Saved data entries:

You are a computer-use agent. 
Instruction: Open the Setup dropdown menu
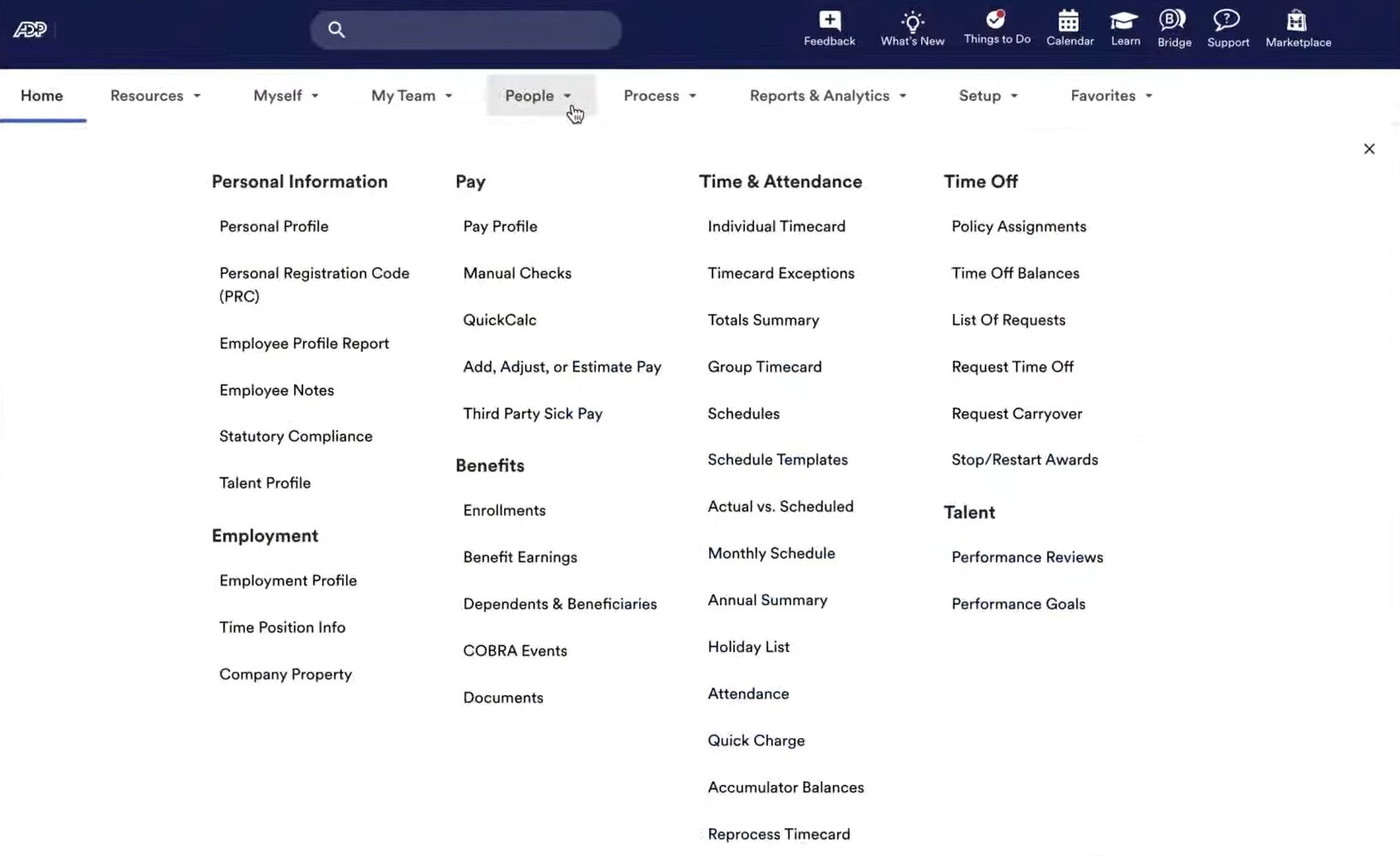pos(987,96)
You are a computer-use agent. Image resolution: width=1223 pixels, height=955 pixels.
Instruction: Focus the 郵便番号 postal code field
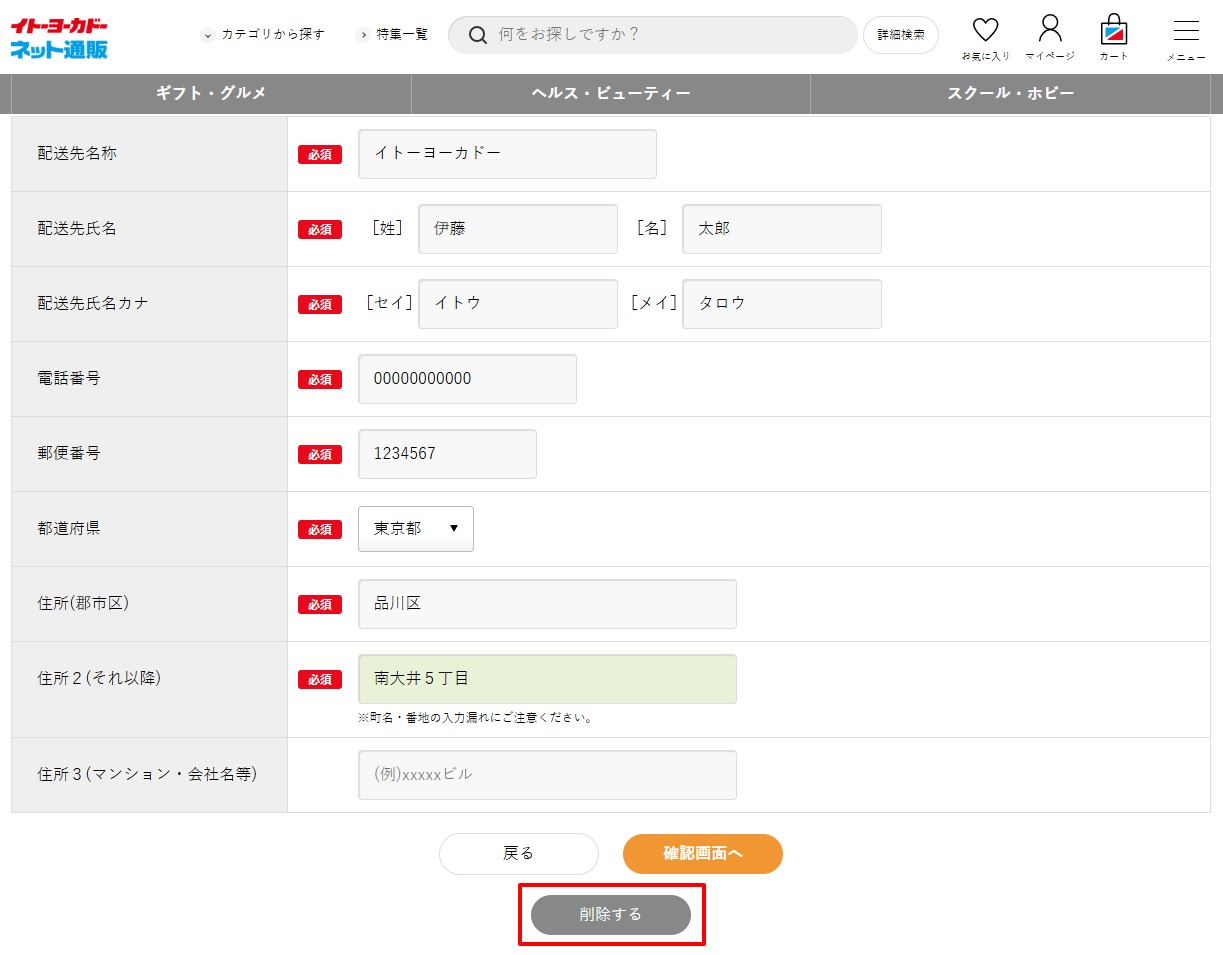pos(447,454)
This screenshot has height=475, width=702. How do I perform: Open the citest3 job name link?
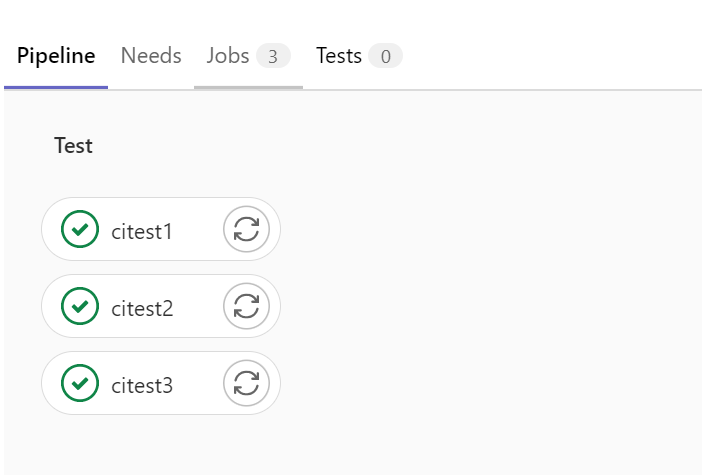click(x=142, y=385)
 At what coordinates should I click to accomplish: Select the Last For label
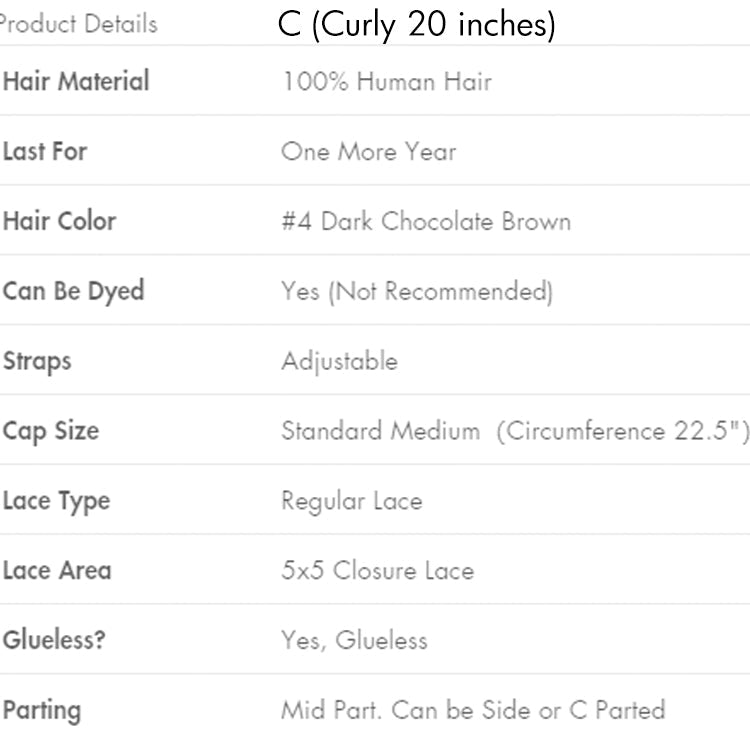click(x=45, y=151)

_Task item_: Copy all lines from the entries that contain the word "computer".

_Solution to this problem_:
You are a computer-use agent. 
You are a computer-use agent. Image resolution: width=1223 pixels, height=955 pixels.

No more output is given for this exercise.